Sadreddin Konevi (ks) Hazretlerinden
40 Hadis-i Şerif Şerhi
Allah'a hamd olsun..
Ki O, zâtı ile zâtında ve zâtı için esma ve sıfat tecellileriyle tecelli eder.
Ve O, sıfatının çokluğu ile, zâtının birliğinde zâhir olur.
Sonra O nimetlerinin ve iyiliklerinin zuhur yerlerinde isim ve sıfatlarının gömleklerine bürünür de görünür.
Yine O, öyle bir zattır ki, kendi kendini gizlemiştir ve saklanmıştır."Nerede?" derseniz; deriz ki, “Gayb hali tekliğinde... hem de şanına yakışan bir gizlilikle.”Delilini isterseniz; işte O'nun kavli:"Ben gizli bir hazine idim.
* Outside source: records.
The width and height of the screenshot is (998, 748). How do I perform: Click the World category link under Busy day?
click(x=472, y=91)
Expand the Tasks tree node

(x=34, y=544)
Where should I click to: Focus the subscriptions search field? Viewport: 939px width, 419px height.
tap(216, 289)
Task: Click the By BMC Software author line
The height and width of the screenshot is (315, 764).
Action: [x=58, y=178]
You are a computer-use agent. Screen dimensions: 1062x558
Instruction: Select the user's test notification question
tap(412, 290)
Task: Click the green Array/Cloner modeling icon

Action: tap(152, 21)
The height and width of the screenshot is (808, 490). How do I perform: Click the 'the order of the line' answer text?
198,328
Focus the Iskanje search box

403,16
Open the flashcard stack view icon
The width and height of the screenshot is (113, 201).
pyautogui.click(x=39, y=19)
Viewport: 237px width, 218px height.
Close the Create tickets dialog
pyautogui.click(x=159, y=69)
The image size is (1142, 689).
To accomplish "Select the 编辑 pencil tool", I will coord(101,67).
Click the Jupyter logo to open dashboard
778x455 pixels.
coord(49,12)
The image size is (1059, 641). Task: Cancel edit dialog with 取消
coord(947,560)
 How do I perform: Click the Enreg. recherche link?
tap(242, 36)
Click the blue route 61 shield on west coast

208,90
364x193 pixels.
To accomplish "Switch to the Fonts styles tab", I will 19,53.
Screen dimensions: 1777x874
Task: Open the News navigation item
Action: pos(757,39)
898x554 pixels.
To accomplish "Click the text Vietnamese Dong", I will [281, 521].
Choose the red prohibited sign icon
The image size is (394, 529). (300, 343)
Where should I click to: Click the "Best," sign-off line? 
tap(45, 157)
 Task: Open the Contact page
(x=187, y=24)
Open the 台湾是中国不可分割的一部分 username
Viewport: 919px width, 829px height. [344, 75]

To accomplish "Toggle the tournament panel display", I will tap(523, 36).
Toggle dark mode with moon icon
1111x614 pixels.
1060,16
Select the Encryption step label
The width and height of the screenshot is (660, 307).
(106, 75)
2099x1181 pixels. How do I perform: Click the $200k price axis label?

Bilinmemi istedim. Halkı, bilinmem için yarattım... “ En kâmil, en tam bir mazhar olana Allah-ü Teala'dan salât... Ki O en faziletli ve bu fazileti umuma şamil bir tecelligahtır. Ve O en güzel duyan olup, keza mana kokusunu da en çok alandır. Madde ve mana arasında, tam nailiyete eren, O olmuştur. Madde ve mana suretine yine haiz olan O'dur. Nüsha-i kübra ile, nüsha-i suğra'yı câmi bir zattır. Yani, dünya ile ukbayı temsil eden zat...
Onun ismi şerifi Muhammed'dir. İşte, Allah-ü Teâlâ'dan salat ve selam dileğimiz bu zâtadır.
Salât ve selam bütün âline, pek keremli ve şerefli ashabına da olsun.
Şimdi kısaca derim ki:
Bu eser; Hadis-i Erbain'dir, Kırk Hadis'tir...
Hepsinden nübüvvet kokusu gelir. Mustafa buğusu tüter.
Bu Hadis-i Şerifler benim virdimdi.
Hepsini topladım, şerhettim. Ama bu şerhim, sofıye meşrebi üzerine oldu. Yani, Tasavvuf...
Başarı dileğimi, yüce Allah'a arz ederim.